Бесы - Достоевский Федор Михайлович - Страница 99
- Предыдущая
- 99/154
- Следующая
Он наконец плакать перестал, встал с дивана и начал опять ходить по комнате, продолжая со мною разговор, но поминутно поглядывая в окошко и прислушиваясь в переднюю. Разговор наш продолжался бессвязно. Все уверения мои и успокоения отскакивали как от стены горох. Он мало слушал, но все-таки ему ужасно нужно было, чтоб я его успокоивал и без умолку говорил в этом смысле. Я видел, что он не мог теперь без меня обойтись и ни за что бы не отпустил от себя. Я остался, и мы просидели часа два с лишком. В разговоре он вспомнил, что Блюм захватил с собою две найденные у него прокламации.
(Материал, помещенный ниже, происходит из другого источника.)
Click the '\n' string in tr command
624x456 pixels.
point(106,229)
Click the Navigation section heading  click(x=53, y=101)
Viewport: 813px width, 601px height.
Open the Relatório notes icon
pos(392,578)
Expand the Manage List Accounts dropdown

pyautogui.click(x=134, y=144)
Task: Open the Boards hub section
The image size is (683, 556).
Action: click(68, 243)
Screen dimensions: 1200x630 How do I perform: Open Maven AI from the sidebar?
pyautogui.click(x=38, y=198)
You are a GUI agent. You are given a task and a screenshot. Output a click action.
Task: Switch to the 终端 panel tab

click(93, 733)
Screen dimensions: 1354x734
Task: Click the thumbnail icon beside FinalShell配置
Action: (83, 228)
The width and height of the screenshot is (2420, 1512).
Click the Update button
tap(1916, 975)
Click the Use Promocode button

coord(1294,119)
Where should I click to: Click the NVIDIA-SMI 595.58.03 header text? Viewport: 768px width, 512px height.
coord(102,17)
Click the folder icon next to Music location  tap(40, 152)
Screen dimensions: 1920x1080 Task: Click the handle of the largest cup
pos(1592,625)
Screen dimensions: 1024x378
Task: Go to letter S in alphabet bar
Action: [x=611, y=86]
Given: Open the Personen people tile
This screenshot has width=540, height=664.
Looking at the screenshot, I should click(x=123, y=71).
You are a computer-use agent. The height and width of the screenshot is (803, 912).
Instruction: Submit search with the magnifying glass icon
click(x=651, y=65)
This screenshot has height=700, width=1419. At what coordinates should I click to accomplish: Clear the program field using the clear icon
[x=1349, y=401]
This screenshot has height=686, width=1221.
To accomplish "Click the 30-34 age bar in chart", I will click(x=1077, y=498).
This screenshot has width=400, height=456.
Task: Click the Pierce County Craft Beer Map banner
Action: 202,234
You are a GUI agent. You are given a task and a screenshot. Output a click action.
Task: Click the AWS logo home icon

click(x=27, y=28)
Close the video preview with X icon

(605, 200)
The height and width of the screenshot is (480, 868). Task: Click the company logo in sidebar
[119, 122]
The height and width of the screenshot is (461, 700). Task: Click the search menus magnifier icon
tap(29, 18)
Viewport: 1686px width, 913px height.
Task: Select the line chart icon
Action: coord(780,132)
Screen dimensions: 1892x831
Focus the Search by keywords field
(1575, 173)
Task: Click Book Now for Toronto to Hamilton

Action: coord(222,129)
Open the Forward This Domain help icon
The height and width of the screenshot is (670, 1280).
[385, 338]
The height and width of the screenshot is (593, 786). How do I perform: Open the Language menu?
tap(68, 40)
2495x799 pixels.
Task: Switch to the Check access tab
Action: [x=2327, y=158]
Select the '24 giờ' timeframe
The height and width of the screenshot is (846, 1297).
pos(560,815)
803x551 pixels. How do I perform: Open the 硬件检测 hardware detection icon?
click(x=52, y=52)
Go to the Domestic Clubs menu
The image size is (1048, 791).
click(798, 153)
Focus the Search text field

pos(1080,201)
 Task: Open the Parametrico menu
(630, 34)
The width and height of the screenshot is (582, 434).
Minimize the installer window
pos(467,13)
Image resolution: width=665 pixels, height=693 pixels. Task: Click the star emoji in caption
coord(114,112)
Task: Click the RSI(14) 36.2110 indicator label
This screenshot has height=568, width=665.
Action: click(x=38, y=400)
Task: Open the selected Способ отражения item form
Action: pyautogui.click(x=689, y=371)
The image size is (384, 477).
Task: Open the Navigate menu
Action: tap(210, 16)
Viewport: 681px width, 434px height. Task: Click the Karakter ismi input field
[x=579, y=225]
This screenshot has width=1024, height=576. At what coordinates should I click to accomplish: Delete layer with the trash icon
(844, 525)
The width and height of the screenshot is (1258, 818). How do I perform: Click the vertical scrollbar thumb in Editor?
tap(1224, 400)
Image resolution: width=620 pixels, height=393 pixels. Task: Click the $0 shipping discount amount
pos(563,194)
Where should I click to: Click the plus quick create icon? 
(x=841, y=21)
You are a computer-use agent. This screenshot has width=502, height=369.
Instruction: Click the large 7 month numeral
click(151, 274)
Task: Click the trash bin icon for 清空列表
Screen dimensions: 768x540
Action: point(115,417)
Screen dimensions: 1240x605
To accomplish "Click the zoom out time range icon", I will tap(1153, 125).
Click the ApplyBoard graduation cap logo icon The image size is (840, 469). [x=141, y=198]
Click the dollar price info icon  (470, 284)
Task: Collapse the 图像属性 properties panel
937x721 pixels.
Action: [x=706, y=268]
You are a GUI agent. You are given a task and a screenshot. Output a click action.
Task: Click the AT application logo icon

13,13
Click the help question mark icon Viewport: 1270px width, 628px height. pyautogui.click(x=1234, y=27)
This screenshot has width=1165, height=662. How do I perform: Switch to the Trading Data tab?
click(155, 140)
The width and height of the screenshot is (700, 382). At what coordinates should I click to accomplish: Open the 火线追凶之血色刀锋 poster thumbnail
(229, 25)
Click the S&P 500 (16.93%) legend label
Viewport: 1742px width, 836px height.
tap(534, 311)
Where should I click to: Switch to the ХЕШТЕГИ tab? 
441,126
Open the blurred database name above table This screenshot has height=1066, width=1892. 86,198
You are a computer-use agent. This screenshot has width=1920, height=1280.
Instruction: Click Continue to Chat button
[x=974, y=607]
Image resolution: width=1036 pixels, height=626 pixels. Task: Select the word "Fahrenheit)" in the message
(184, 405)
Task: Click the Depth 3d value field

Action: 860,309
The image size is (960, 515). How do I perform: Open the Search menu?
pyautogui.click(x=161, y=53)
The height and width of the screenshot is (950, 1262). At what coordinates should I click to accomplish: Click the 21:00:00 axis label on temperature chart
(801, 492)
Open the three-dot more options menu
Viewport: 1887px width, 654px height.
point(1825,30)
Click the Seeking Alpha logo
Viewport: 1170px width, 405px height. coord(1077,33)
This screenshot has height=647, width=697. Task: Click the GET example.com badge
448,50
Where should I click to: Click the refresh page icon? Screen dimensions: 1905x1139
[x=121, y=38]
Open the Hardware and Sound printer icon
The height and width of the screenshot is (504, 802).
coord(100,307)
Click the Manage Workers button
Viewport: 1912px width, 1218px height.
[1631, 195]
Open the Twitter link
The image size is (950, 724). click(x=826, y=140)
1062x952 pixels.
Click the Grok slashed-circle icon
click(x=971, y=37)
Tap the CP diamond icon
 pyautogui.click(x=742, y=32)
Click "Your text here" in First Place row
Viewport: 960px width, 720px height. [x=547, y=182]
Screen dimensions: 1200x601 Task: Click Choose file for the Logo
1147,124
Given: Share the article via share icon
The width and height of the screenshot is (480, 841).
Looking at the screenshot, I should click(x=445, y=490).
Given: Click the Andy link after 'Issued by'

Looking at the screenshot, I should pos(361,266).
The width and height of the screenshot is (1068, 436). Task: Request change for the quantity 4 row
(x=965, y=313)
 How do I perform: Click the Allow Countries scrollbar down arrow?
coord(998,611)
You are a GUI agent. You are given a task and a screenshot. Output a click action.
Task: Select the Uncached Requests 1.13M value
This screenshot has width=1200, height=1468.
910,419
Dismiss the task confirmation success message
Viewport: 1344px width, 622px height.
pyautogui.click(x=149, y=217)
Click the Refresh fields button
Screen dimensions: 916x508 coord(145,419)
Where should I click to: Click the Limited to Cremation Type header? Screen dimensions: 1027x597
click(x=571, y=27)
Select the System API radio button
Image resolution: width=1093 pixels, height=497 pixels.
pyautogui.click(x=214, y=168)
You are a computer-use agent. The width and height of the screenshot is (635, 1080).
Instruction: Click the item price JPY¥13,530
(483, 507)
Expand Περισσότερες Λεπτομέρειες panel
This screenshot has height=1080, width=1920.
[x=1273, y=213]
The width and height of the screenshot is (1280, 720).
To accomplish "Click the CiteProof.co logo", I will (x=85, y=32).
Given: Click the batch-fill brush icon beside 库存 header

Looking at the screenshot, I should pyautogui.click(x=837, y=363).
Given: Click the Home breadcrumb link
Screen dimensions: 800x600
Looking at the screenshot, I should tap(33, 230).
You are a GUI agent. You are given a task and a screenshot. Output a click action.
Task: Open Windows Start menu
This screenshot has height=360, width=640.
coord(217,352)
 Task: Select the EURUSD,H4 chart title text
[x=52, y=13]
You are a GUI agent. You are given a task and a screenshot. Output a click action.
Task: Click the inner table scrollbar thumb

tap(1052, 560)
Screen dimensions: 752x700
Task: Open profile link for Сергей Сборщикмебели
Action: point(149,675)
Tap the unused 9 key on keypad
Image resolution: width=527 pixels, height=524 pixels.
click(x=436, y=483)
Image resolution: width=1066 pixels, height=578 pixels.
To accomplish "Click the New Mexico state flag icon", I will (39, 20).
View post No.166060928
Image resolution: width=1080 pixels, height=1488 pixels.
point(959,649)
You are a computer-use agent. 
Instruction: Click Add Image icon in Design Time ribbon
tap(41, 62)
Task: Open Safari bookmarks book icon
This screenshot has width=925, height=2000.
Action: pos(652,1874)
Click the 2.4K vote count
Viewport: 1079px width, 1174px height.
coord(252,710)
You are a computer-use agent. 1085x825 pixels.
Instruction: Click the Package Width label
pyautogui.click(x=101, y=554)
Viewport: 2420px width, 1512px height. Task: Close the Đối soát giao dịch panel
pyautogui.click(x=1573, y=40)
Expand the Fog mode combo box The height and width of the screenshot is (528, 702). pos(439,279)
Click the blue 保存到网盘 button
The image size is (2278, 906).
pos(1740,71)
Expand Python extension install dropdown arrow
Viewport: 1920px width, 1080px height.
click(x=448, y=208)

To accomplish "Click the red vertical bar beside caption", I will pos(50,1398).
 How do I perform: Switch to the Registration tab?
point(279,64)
– Как прокламации! – испугался я сдуру. – Разве вы…
– Э, мне подкинули десять штук, – ответил он досадливо (он со мною говорил то досадливо и высокомерно, то ужасно жалобно и приниженно), но я с восьмью уже распорядился, а Блюм захватил только две…
И он вдруг покраснел от негодования.
– Vous me mettez avec ces gens-la![172] Неужто вы полагаете, что я могу быть с этими подлецами, с подметчиками, с моим сынком Петром Степановичем, avec ces esprits-forts de la lachete![173] О боже!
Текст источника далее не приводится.